Work required.
Look for the line that has "You are a computer-use agent." in the material below; please repeat it and every line after it, exactly, up to and including the line that has "Instruction: Check the", and nothing else.

Recorded information.
-----

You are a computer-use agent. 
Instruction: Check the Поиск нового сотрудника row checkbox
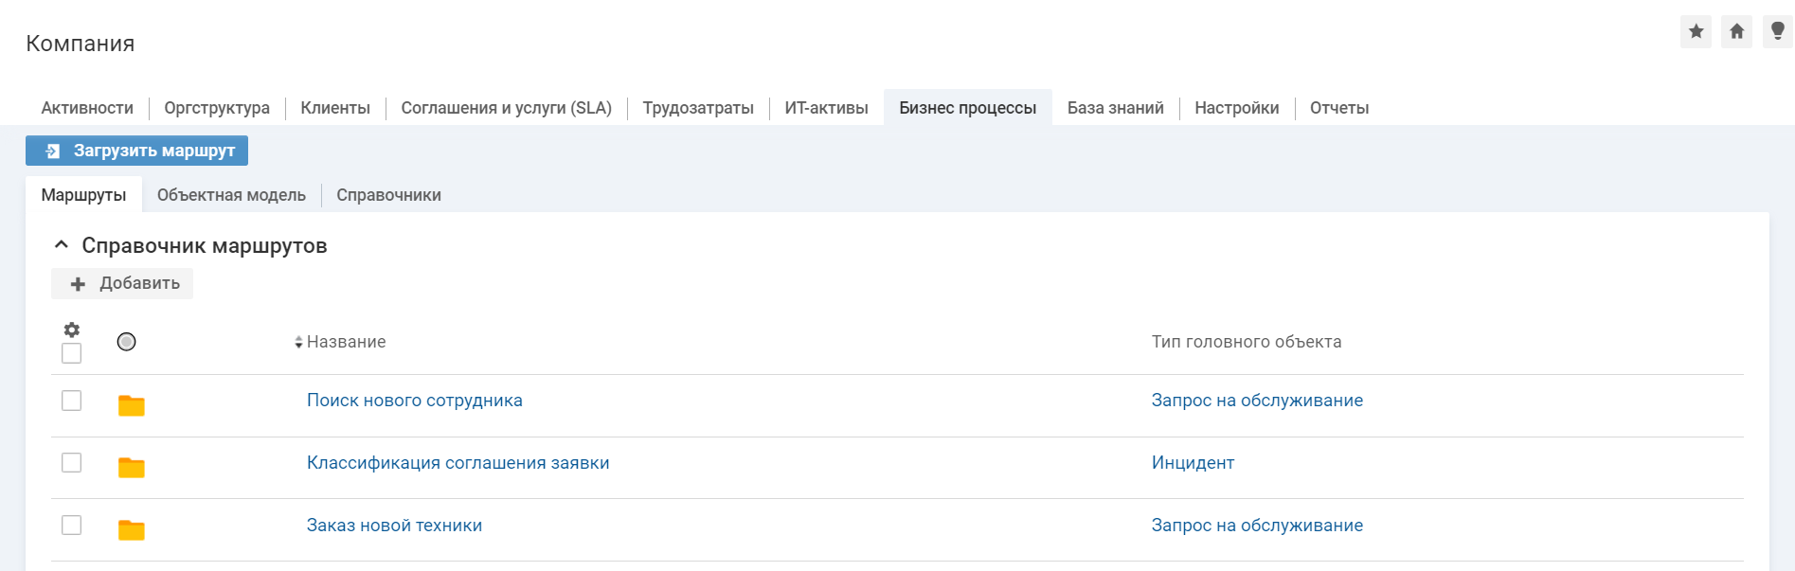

-----

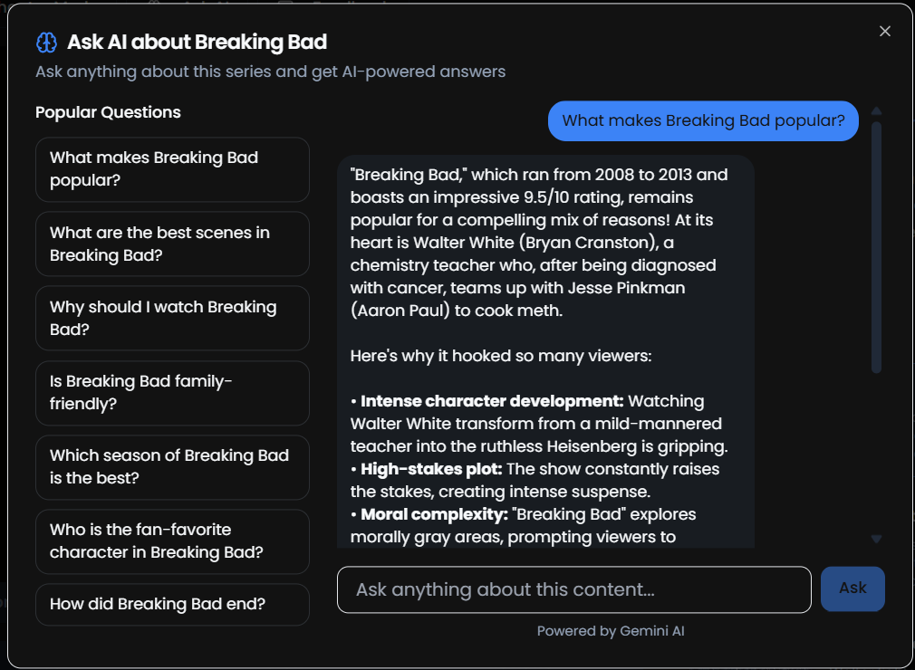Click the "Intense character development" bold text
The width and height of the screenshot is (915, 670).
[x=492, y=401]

-----

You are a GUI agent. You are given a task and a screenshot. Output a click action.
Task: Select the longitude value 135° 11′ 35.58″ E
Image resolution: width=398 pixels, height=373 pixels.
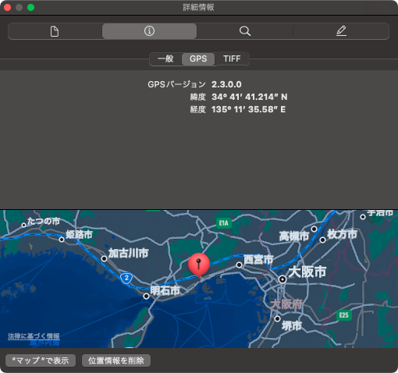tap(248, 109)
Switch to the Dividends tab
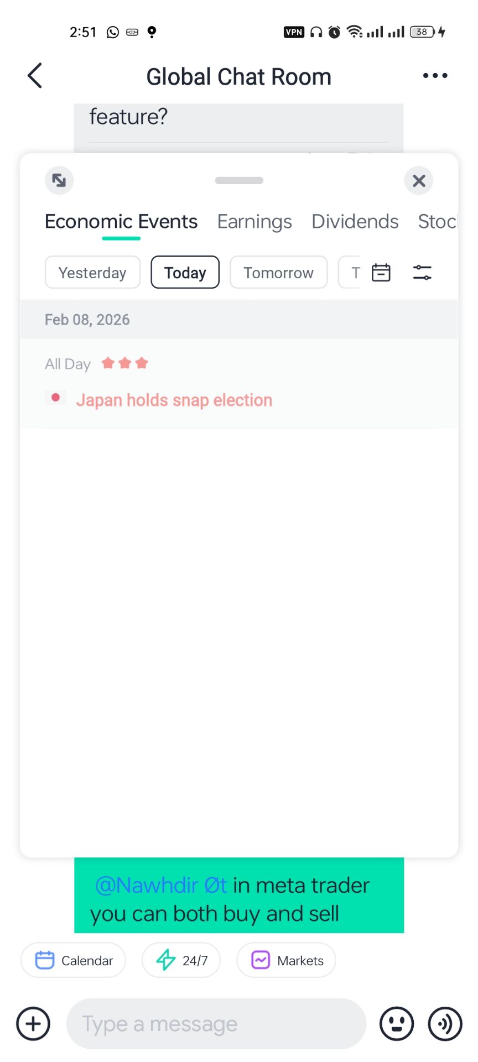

-----

Output of the exercise.
You are a computer-use agent. 
Instruction: Check the Поиск нового сотрудника row checkbox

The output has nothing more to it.